En un dato saludable para el caso y para la democracia argentina,
la denuncia de Nisman tuvo tratamiento judicial en dos instancias. El juez
federal Daniel Rafecas y dos magistrados de Cámara se ocuparon de cocinar el
texto de la acusación en su propia salsa, al tiempo que se contuvieron de abundar sobre los
propósitos reales de su colega fallecido.
Impactado por la denuncia, el gobierno no se limitó a dejar en
claro sus argumentos. Desde la jefatura de Estado para abajo, funcionarios se
lanzaron a elucubrar sobre las causas de la muerte y no se ahorraron opinar sobre
su vida privada, en el límite de la obscenidad. Alguno, incluso, creyó que insultar
a Nisman era un paso aceptable.
Claro que el recorrido de Nisman habilita críticas y sospechas tanto en cuanto a sus intenciones políticas y su solidez profesional
como a su honestidad. El colaborador Diego Lagomarsino admitió ser casi un ñoqui a
cambio de devolver a Nisman la mitad de su sueldo, y dijo tener pruebas de este
supuesto pacto corrupto. Pero, en todo caso, la debilidad de la postura kirchnerista
es que la opacidad de Nisman no comenzó el 14 de enero pasado.

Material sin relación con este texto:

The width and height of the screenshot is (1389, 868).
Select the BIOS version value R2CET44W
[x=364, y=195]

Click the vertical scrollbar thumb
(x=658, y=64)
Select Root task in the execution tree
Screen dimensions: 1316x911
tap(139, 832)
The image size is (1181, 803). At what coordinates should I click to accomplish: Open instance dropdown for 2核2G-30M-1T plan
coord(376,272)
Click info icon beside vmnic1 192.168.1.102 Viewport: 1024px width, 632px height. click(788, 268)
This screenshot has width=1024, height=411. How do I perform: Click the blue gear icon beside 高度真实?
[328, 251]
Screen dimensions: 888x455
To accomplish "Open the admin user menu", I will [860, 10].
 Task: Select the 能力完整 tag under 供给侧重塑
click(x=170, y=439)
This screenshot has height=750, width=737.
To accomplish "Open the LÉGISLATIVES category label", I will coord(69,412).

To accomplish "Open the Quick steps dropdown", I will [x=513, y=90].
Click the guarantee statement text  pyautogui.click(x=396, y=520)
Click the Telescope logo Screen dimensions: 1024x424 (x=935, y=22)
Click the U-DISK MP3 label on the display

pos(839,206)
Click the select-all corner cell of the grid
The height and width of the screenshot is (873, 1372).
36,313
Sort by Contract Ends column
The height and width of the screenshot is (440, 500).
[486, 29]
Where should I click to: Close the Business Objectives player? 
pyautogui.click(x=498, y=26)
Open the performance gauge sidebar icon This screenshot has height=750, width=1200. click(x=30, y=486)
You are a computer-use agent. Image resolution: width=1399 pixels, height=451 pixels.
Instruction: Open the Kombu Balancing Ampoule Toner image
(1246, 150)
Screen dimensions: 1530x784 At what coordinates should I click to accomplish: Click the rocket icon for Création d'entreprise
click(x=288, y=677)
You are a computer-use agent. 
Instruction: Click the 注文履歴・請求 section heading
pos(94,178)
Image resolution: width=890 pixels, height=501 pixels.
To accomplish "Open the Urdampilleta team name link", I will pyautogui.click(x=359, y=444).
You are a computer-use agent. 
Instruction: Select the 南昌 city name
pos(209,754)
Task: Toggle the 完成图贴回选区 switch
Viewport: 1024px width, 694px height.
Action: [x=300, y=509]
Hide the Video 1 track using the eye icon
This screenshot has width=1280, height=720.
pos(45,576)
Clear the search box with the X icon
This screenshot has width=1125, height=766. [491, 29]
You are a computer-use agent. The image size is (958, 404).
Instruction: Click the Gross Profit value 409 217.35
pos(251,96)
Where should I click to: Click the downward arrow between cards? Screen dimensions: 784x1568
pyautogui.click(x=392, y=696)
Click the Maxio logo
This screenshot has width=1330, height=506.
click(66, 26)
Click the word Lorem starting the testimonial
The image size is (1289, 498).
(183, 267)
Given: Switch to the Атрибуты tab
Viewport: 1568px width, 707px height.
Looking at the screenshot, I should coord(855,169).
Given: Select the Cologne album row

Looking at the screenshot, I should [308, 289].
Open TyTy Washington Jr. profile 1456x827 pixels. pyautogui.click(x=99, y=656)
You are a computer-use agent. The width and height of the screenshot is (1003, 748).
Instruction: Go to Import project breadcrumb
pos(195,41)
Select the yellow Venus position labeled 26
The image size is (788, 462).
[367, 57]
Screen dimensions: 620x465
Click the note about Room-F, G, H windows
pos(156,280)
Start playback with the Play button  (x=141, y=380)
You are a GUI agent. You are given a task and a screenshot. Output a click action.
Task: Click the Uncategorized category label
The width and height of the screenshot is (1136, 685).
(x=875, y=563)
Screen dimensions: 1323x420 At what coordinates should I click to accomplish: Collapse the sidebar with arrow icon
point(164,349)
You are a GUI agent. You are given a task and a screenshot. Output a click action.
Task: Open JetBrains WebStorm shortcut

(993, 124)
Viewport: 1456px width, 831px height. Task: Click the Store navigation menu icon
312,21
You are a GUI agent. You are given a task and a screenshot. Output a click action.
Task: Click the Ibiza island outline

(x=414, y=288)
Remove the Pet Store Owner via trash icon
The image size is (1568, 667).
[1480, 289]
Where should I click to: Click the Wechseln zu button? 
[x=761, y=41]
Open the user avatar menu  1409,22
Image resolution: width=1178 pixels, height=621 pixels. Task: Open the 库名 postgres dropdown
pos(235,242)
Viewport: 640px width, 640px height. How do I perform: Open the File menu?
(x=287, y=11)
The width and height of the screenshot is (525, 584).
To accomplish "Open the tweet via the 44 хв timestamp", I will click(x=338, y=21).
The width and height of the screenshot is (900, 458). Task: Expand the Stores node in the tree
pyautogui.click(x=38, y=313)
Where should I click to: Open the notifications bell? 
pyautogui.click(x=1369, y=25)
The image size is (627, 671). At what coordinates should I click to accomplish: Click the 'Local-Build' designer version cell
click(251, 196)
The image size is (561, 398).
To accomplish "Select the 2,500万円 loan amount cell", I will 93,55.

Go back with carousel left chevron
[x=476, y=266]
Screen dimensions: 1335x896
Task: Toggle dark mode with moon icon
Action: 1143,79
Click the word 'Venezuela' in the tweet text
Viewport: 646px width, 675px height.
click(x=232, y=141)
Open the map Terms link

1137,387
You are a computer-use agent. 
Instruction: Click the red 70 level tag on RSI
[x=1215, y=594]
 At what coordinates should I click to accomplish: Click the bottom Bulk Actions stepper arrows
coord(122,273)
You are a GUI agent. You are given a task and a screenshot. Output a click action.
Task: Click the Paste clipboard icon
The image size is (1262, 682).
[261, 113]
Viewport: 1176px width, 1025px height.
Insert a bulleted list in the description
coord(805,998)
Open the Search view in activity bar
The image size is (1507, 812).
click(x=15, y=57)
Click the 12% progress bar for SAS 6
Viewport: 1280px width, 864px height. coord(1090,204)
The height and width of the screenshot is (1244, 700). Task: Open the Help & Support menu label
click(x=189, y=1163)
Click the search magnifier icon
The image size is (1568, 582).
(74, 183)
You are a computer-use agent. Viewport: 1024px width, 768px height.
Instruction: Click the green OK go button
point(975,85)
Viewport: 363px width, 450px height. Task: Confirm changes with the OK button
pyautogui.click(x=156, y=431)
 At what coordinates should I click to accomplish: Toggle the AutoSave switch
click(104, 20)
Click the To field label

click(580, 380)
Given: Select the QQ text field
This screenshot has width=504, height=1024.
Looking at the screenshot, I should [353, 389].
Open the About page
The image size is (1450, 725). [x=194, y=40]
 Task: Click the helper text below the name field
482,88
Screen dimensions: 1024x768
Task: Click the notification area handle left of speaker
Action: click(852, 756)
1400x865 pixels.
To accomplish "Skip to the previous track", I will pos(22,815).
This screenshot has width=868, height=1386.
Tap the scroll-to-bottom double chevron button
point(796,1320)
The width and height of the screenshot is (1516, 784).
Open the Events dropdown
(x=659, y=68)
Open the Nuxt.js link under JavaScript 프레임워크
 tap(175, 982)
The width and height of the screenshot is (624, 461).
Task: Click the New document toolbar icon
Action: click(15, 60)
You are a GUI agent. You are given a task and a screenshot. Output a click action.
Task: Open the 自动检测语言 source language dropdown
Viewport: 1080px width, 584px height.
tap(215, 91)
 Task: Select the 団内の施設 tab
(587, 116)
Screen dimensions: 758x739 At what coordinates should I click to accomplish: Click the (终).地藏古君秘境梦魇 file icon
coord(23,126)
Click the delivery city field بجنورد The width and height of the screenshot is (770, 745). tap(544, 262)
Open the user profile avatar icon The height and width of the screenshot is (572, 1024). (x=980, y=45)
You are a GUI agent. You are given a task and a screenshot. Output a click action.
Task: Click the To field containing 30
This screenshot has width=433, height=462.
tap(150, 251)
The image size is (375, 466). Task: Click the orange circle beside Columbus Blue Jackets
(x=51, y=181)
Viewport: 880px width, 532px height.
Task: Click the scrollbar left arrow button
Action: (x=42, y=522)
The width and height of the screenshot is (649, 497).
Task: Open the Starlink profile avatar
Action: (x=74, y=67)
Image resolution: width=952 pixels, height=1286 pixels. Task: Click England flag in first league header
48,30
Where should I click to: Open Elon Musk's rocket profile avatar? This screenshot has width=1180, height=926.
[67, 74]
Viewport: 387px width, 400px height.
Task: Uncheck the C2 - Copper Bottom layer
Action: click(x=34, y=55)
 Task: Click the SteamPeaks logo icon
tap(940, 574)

Los usos de Nisman son múltiples. Opositores (políticos y
medios) se ven en figurillas para dar a la denuncia formulada algún viso de
seriedad. Tal resulta un paso esencial para poder acusar al gobierno nacional
del “asesinato” de un "héroe", una tentadora teoría que entusiasma a los más enardecidos pero
que puede transformarse en un boomerang a corto plazo. Aparecen repentinos confesores
del fiscal fallecido, sagaces investigadores y exegetas de sus textos que suman
fantasías.
Al mismo tiempo, componentes de lo más tóxico del Poder
Judicial argentino, fiscales acusados por los familiares de las víctimas de la
AMIA de obstruir la investigación del atentado, tratan de incidir en la causa mediante métodos brutales. El gobierno paga el precio, una vez más, de
haber utilizado semejantes servicios hasta hace no mucho.
Por si todos estos manejos utilitarios fueran poco, los
denodados esfuerzos de la exesposa de Nisman y jueza, Sandra Arroyo
Salgado, por dar por probado un asesinato y llevar el caso al despacho de un colega afín en
el fuero federal incrementan la confusión. Arroyo Salgado habla de “pruebas
científicas” halladas por sus peritos que no están siquiera afirmadas como
tales en el informe presentado ante la Justicia y que, extrañamente, llegó a
estudios televisivos. El informe incluye fotos escabrosas del cadáver de
Nisman. Mientras, queda en la nebulosa si la exesposa de Nisman persigue los
mismos objetivos que la madre y la hermana del fallecido (su exsuegra y
excuñada), cotitulares de una cuenta en el exterior junto al colaborador
Lagomarsino, quienes afirmaron no pueden declarar ante la fiscalía por razones
médicas. Depósito misterioso cuya existencia sorprendió a Arroyo Salgado.